Our script patches all the database files in-place (including TMP_TBLS and S_BUREAU), has robust error checking, and will automatically use all the CPUs available in the machine.

While running, it makes an ongoing estimate of completion time into the logfile, and it's usually good enough to plan around dinner/sleep time.

Killington uses the same EvolUDFs as Garfield, Hartland, Irasburg, and Jamaica so no updates should be required on this front.

Setting up a patch area

IMPORTANT - work on a copy of the data only! This can be done by working on a spare area (as root). Shut down all the package servers first so they "let go" of the databses (the programs must exit, not just [STOP]), then create a new directory to do the patching in:

# mkdir /db/patch-Killington
# cd /db/patch-Killington
# cp -v ../evolution/*.gdb .

The last command (copy) will take some time depending on how many database files there are to work with, though the -v option will show each file as it's copied.

Though it's possible to run with just /db/patch, adding the name of the release lets you keep some of the files lying around for the next release to remind you what you did. It's really common to revisit the little helper scripts or output logs to see what worked last time. We almost always refer to previous patch directories when doing a new one.

Fetch the script

Next, download evo-patch-Killington to the Linux DB server, and this can be done from the command line:

# cd /db/patch-Killington
# wget
# chmod +x evo-patch-Killington        make sure it's executable

This fetches the file and leaves it in the current directory. We also make sure that it's executable so it may be run as a command.

Set up command $PATH

The script uses the isql and gbak programs, both of which are part of the Firebird suite, and they're typically found in the /opt/firebird/bin/ directory. Previous versions of this patch program required putting this directory in the command search $PATH, but this version adds it automatically.

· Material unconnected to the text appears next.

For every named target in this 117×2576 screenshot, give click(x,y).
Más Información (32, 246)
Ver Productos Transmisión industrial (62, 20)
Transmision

However, it's a good practice to put this in the $PATH anyway, because it's common to perform system-administrative tasks by using isql or gbak by hand. The best way to achieve this is to edit /etc/profile and look for lines of the form:

part of /etc/profile
pathmunge /sbin
pathmunge /usr/sbin
pathmunge /usr/local/sbin

Simply add pathmunge /opt/firebird/bin, save the file, then logout and back in so that it takes effect. Alternately, one can manually put a directory into the path at the command line, though this is forgotten when the user logs out:

# export PATH=/opt/firebird/bin:$PATH

Setting up the SQL Patch Files

The patch process also requires the actual patch files, which are fairly large collections of SQL commands which update the individual database files. They are available on the iSystems SB Update site in several forms, but ultimately there are usually three files.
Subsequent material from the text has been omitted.